Education as framework for development

>> Saturday, January 8, 2011

BANTAY GOBYERNO
Ike Señeres

MANILA -- Col. Rodolfo “Boy” Santiago, the Deputy Commander of the National Development Support Command (NADESCOM) of the Armed Forces of the Philippines (AFP) is already implementing the strategy of building classrooms alongside school clinics, so that these clinics could also double as health centers for the local community. This two in one combination makes a lot of sense, because it serves both education and health objectives in one package.

Dr. John “Jancen” Cenica, a cosmetic surgeon wants to turn the proposed charity hospital project in Caloocan City into a teaching hospital. We agreed that the teaching hospital should turn out doctors, nurses and other medical professionals who are more loving and caring and imbued with a deep sense of social concern in the service of the poor.

The Foundation of Our Lady of Peace Mission, Inc. (FOLPMI) headed by Sister Eva Maamo employs the same approach of healing the poor and teaching them to start their own livelihood projects so that they could become financially independent. Sister Eva is a one of a kind holy person. She is not just a Catholic nun; she is also a doctor and a surgeon at that. If you are already impressed with that, let me tell you that she is also a winner of both the Mother Teresa Award and the Ramon Magsaysay Award.

Fr. Rocky Evangelista, a Salesian priest who is the founder of the Tuloy Foundation in Alabang has a similar approach. His foundation operates what is practically a boarding school where he houses and teaches former street children, turning them into productive citizens as they become employees or entrepreneurs. Fr. Rocky is a recipient of the Gusi Peace Prize and the Ten Outstanding Filipinos (TOFIL) Award.

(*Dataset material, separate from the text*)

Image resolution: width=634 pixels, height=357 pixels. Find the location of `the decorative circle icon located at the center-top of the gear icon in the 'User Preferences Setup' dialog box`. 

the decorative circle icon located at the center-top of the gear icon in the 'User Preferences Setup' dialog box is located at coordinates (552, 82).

The Delancey Street Foundation in San Francisco, California owns and operates several residential educational centers where it has successfully turned around the lives of former substance abusers and ex-convicts, thus giving them a last chance to become productive citizens.

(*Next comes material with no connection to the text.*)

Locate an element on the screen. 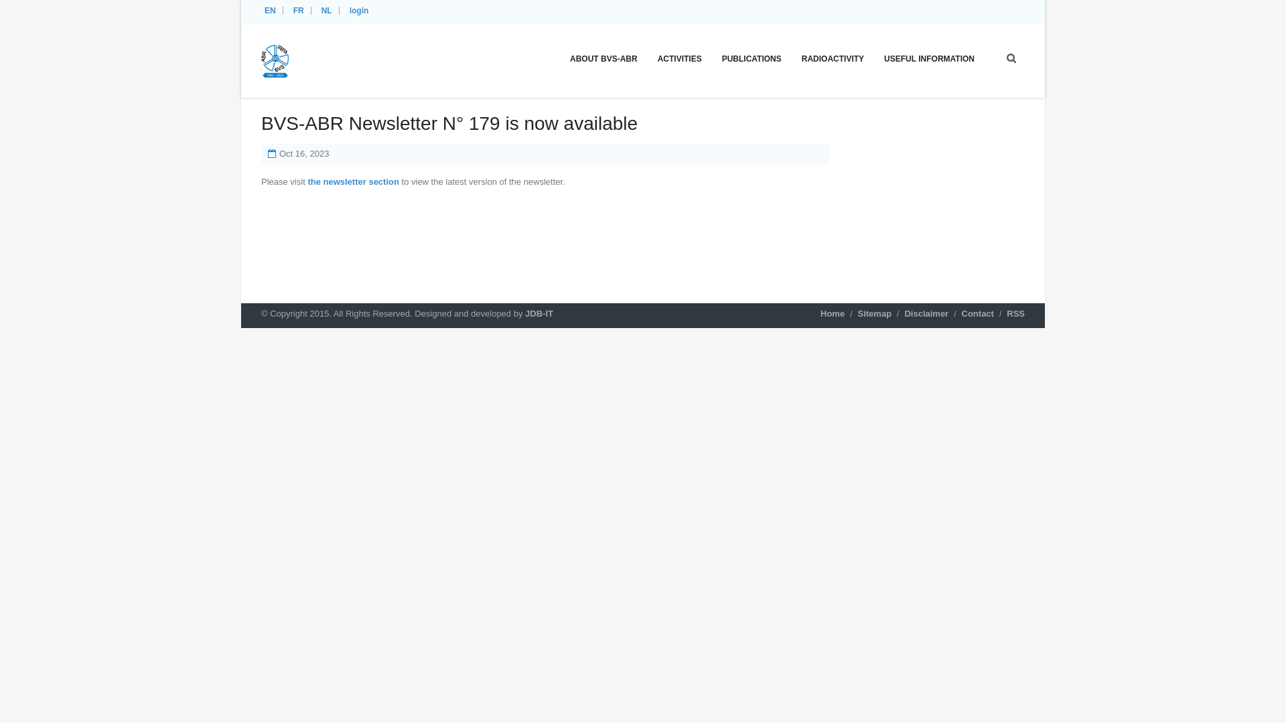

The centers essentially operate as boarding schools where the students live, work and study until they are ready to return to the mainstream of society. Needless to say, the centers also have their own medical facilities where the health and rehabilitation needs of the students are attended to.

The common denominator of the approaches of Col. Santiago, Dr. Cenica, Sister Eva, Fr. Rocky and the Delancey Street Foundation is education, coupled with another social mission such as health, community development and personal transformation. I believe that there are many more possible interpretations and variations of this approach, and we should go out of our way to find out what these could be.

In theory, prisons are supposed to be rehabilitation centers where inmates are supposed to be reformed before they are released back to society, except those who are serving life terms. In reality however, the inmates turn out to be more hardened criminals more often than not, because of the bad influences inside those walls. By comparison, the Delancey Street Foundation is doing exactly what the prisons here are supposed to be doing.

There are many lessons that the local justice system here could learn from Delancey. First of all, the State of California allocates funds for the judges so that they could transfer these funds to the foundation as they turn over the convicts to them. These funds are used in the training of these ex-convicts, who in effect become resident students of the boarding schools. Secondly, the students are put to work in real employment situations as if they are already out in the open.

Ex-convicts, substance abusers and street children are not the only possible students of boarding schools. Even the children of poor families who could not afford to commute to and from the conventional schools could become residents of these boarding schools were they could have the right environment for learning.

In the experience of Delancey, they found out that the rehabilitation and reform of students could happen more if they are in a farming environment where they are closer to nature. This is the reason why there centers have in effect become farm schools, so to speak. There are many vacant buildings and raw lands that could potentially be turned into boarding schools or farm schools as the case may be. These schools could actually be owned by the local government units (LGUs) but operated by private foundations, within the context of the public and private partnership (PPP) concept.